Over the past decade, Aqua America has managed to boost dividends at an annual rate of 7.60%. In addition, the company has managed to double earnings per share since 2002. The company however is overvalued at 23 times earnings right now. I would consider researching the company in more detail in the future, and potentially initiating a position on dips below $22/share.

Westwood Holdings Group, Inc. (WHG) manages investment assets and provides services for its clients. The company raised its quarterly distributions by 8.10% to 40 cents/share. This marked the 12th consecutive annual dividend increase for this dividend achiever. Yield: 4.20%

Asset managers are destined to have a bright future as a group, as millions of investors in the US are saving for an uncertain future with limited or no pensions from governments or employers. I like the history of dividend growth for Westwood as well as the increase in earnings over the past decade from 97 cent/share in 2002 to $2.11/share in 2011. The company also tends to distribute special dividends every now and then to shareholders, although the last such distribution has been made in 2010. Unfortunately, the stock is overvalued at 21 times earnings and has a dividend payout ratio of over 80%. I would consider reviewing the stock in more detail if it manages to lower dividend payout ratio to 60% or less.

Omega Healthcare Investors, Inc. (OHI) operates as a real estate investment trust (REIT) in the United States. The REIT raised quarterly distributions to 44 cents/share. Omega Healthcare Investors has boosted distributions for 10 years in a row. Yield: 7.30% 

If you dig into the historical distributions in this REIT, one would notice how dividends went from $2.80/share in 1999 to nothing in 2001 and 2002. Omega Healthcare Investors then initiated dividends again in 2003 and has been raising them ever since. I would consider researching this REIT in a future article, in order to uncover what caused it to cut dividends in 2000, and what is the likelihood of this occurring again.

Task
Quote the dividend write-up word for word, starting at the words "Over the past decade, Aqua" and ending after "dips below $22/share.". The lines after the dividend write-up have no connection to it.

Dataset section

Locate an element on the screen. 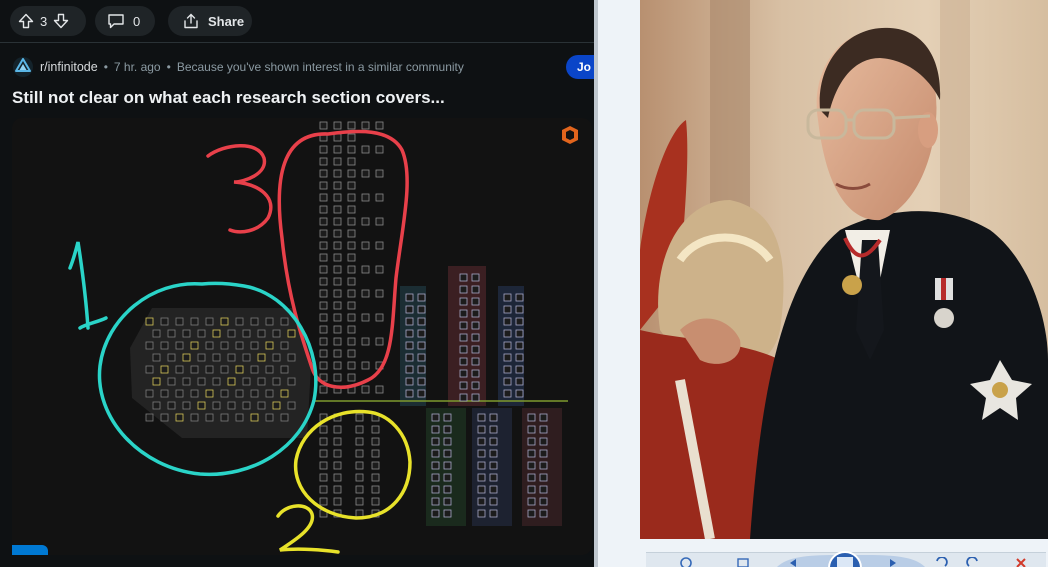 The height and width of the screenshot is (567, 1048). game-logo-icon is located at coordinates (570, 135).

Exercise result
Over the past decade, Aqua America has managed to boost dividends at an annual rate of 7.60%. In addition, the company has managed to double earnings per share since 2002. The company however is overvalued at 23 times earnings right now. I would consider researching the company in more detail in the future, and potentially initiating a position on dips below $22/share.